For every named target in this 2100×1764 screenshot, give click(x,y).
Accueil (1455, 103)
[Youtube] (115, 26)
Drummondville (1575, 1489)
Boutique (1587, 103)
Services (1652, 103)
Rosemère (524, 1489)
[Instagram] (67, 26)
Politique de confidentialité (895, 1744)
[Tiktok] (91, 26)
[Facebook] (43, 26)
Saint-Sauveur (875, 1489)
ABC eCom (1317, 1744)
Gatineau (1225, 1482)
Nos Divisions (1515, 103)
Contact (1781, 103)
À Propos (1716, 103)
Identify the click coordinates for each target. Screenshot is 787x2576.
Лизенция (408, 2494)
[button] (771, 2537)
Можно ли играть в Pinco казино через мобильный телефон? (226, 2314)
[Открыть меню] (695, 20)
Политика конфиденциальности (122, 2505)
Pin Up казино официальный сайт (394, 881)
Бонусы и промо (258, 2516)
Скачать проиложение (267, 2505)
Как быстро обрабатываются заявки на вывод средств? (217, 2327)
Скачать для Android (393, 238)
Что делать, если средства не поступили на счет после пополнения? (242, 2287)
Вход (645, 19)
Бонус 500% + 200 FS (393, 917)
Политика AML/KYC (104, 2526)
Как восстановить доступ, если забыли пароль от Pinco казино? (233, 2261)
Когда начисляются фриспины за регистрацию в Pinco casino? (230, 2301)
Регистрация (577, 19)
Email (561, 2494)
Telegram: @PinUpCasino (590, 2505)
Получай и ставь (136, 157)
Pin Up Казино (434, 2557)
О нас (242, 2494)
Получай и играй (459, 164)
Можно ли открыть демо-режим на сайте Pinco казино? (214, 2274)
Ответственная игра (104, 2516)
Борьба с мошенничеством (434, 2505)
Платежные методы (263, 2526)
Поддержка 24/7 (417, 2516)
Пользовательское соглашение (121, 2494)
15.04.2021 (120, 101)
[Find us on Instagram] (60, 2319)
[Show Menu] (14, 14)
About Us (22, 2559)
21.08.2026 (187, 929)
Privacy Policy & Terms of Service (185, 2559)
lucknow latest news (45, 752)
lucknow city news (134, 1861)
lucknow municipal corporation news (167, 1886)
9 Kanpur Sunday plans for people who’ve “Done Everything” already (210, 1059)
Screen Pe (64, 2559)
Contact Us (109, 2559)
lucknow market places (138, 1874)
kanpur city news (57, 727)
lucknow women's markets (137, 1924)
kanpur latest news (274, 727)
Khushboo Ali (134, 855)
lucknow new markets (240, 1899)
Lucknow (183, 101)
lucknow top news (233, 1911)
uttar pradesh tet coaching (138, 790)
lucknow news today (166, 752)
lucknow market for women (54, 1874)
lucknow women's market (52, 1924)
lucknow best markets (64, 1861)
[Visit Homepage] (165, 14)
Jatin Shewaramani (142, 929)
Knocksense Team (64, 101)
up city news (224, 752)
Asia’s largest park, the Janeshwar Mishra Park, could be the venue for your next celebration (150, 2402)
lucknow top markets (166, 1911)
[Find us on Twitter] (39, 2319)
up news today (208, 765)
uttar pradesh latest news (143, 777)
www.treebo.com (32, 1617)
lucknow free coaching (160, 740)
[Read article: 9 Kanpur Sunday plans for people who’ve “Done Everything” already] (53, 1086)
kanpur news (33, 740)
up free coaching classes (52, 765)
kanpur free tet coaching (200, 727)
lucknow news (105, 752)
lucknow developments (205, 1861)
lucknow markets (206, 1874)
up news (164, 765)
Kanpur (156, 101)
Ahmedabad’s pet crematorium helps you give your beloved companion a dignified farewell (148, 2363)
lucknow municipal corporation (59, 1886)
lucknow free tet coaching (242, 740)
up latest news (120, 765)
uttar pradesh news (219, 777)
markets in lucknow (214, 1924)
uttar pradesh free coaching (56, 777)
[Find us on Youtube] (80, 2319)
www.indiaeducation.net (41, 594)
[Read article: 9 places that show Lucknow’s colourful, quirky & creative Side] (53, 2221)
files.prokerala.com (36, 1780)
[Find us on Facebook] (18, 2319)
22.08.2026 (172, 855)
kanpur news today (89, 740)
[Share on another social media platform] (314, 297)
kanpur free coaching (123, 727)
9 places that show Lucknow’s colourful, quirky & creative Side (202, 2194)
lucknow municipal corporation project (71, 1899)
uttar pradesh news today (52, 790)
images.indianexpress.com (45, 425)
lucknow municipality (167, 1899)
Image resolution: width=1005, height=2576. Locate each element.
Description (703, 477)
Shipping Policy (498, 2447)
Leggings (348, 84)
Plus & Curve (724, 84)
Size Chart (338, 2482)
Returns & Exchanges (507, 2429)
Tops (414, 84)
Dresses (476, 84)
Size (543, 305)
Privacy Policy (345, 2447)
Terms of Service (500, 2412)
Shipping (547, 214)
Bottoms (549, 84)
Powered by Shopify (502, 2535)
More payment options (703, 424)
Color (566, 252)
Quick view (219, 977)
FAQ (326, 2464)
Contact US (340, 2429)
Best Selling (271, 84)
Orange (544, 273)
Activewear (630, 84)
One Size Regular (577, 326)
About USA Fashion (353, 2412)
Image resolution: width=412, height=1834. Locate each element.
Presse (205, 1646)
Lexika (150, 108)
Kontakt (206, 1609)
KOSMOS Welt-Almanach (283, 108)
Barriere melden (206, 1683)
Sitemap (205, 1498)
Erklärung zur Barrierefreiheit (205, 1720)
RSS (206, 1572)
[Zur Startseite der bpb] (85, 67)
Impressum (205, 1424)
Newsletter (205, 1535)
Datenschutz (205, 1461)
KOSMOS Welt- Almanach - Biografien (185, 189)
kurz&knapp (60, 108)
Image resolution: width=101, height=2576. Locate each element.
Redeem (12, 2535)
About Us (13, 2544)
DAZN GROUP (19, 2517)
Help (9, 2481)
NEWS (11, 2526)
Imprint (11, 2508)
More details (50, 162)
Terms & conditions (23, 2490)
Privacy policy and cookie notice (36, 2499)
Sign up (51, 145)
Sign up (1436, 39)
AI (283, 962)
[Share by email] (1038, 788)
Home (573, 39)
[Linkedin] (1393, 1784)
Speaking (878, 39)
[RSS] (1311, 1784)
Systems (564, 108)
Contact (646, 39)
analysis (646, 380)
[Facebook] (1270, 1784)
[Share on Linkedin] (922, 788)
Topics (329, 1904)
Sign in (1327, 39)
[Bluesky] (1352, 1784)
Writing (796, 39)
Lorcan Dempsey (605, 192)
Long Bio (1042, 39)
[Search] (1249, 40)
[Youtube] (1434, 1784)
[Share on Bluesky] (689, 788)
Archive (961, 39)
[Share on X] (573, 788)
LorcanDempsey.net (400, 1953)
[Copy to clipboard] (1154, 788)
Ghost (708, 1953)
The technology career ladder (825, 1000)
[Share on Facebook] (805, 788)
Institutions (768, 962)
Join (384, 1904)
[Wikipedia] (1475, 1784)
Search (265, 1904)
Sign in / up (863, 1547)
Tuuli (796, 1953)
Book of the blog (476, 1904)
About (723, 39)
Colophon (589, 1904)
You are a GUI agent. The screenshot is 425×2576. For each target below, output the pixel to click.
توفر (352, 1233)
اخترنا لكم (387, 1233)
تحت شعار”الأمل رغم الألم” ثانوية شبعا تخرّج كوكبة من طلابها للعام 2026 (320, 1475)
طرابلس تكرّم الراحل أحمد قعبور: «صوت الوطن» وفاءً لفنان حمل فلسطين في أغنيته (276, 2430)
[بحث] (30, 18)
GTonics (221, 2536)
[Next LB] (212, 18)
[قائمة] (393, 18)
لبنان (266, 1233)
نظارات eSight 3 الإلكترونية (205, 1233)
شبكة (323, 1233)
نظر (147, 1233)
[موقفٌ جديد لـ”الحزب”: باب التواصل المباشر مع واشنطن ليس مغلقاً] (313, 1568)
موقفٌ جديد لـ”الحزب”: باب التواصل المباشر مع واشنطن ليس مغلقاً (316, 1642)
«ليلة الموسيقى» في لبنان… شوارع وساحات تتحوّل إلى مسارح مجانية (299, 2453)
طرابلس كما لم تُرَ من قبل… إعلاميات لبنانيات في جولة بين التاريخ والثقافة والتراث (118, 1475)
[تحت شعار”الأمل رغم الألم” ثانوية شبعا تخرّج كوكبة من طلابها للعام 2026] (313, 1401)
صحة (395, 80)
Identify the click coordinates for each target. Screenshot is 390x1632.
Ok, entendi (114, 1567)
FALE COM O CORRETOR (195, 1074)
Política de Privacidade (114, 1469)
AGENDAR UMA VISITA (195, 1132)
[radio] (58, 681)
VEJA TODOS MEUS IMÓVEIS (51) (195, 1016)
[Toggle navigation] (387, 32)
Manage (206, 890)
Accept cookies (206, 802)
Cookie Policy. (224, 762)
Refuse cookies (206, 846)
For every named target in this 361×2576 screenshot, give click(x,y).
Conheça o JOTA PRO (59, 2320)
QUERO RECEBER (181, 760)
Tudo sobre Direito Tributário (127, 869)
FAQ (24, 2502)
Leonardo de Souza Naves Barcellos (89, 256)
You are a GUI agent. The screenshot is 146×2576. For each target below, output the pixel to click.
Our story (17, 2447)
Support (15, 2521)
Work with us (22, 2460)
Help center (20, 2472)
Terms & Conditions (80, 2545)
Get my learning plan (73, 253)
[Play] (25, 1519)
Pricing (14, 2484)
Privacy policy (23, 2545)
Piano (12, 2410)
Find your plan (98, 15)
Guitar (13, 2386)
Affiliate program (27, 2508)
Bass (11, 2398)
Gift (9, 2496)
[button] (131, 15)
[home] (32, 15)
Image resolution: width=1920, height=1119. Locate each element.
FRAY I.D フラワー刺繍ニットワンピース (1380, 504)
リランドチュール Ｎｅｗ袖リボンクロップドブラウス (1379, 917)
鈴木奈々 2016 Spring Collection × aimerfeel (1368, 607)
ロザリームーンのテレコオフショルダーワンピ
....
(What to produce) Only one stretch of the entries above is wanted: the lines from the one containing "uttar pradesh free coaching (56, 777)" through the one containing "kanpur free coaching (123, 727)". Please reproduce it exactly.

(Your response)
uttar pradesh free coaching (56, 777)
[Find us on Youtube] (80, 2319)
www.indiaeducation.net (41, 594)
[Read article: 9 places that show Lucknow’s colourful, quirky & creative Side] (53, 2221)
files.prokerala.com (36, 1780)
[Find us on Facebook] (18, 2319)
22.08.2026 (172, 855)
kanpur news today (89, 740)
[Share on another social media platform] (314, 297)
kanpur free coaching (123, 727)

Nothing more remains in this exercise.